• [EXERCISE MATERIAL]:
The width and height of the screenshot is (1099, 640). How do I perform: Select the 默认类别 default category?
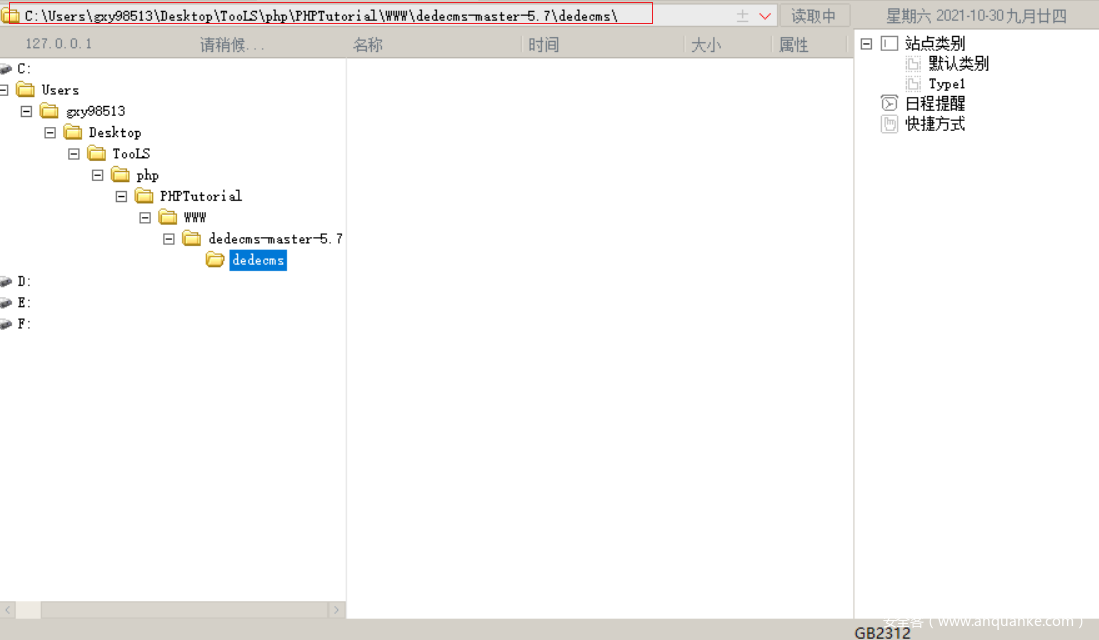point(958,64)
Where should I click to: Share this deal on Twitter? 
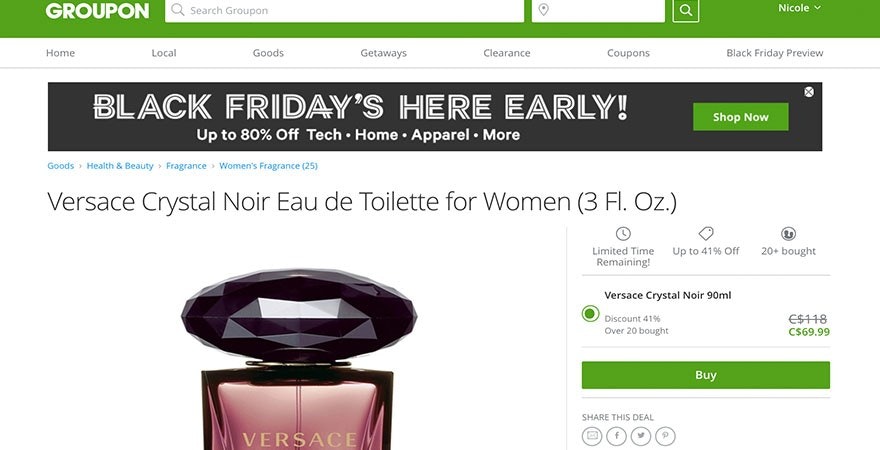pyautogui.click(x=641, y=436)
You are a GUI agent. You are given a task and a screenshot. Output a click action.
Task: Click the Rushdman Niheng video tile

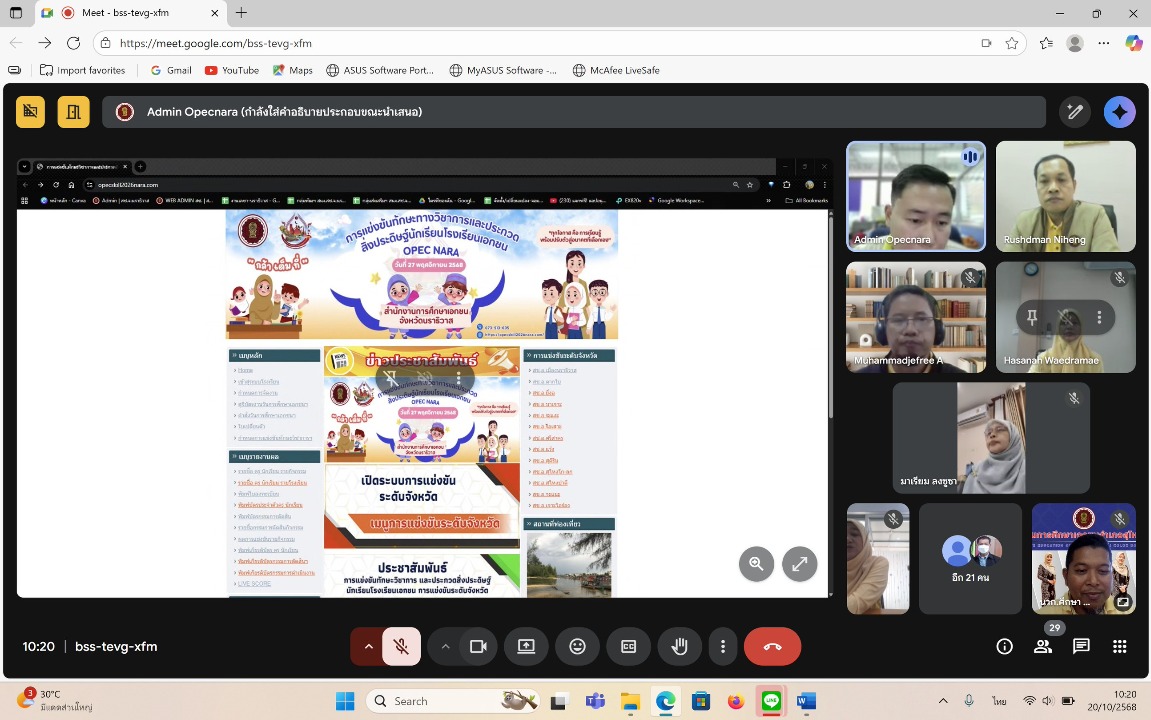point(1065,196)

• [WORK REQUIRED]: Exactly as written, give again every line from the one containing "You are a GUI" through the last line of the material, both included, with the pictures left out.

• [RESULT OF THIS TASK]:
You are a GUI agent. You are given a task and a screenshot. Output a click action.
Task: Click the Rushdman Niheng video tile

point(1065,196)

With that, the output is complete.